Podemos así trazar un hilo que une la violencia verbal misógina -cada día más visceral- con el regreso y la apología de estereotipos dañinos y limitantes y, finalmente, con la justificación de la violencia física hacia las mujeres. De ahí el intento indisimulado y procaz de manipular a la opinión pública que hemos vivido en estas últimas semanas y que tiene como objetivo cambiar el foco a la hora de hablar, y por tanto de concebir, entender, explicar y abordar, la violencia de género. Mediante datos sesgados, mentiras y casos aislados se quiere hacer pasar cínicamente a los maltratadores como víctimas, todo esto en vísperas del 25N y en un país que ha visto morir asesinadas en los últimos once meses a treinta y ocho mujeres y a tres menores de edad y donde cada día se interponen quinientas setenta denuncias por violencia machista. Y el asesinato machista de María del Pilar el pasado 15 de noviembre en Alpedrete ha marcado además un peligroso punto de inflexión en esta guerra contra las mujeres: mientras el alcalde del PP y los hijos de la víctima salían raudos a defender el nombre y el honor del padre y asesino, invisibilizando con ello a la víctima y su sufrimiento, en las redes y en algunos medios de comunicación se comenzaron a hacer auténticos ejercicios de contorsionismo retórico y ético para justicar esas malditas cincuenta puñaladas.
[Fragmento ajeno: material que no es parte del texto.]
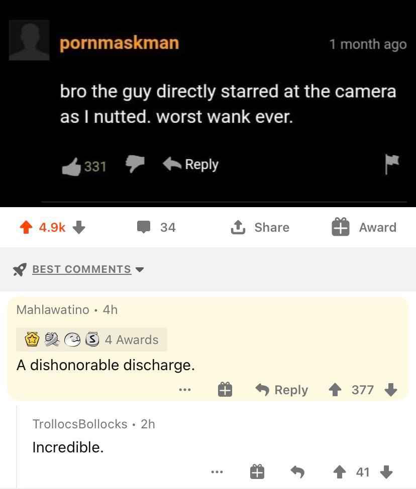Open more options on TrollocsBollocks' comment
The height and width of the screenshot is (489, 416).
217,472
Aunque afortunadamente la propaganda misógina todavía no ha logrado romper el consenso social mayoritario de rechazo hacia la violencia de género, no podemos seguir minusvalorando el peligro que nos acecha. Porque a la Reacción las mujeres le gustamos delgaditas, discretas, calladitas y sumisas y ya apenas disimulan que, si no aceptamos el rol que nos quieren imponer, no es que les importe mucho vernos muertas.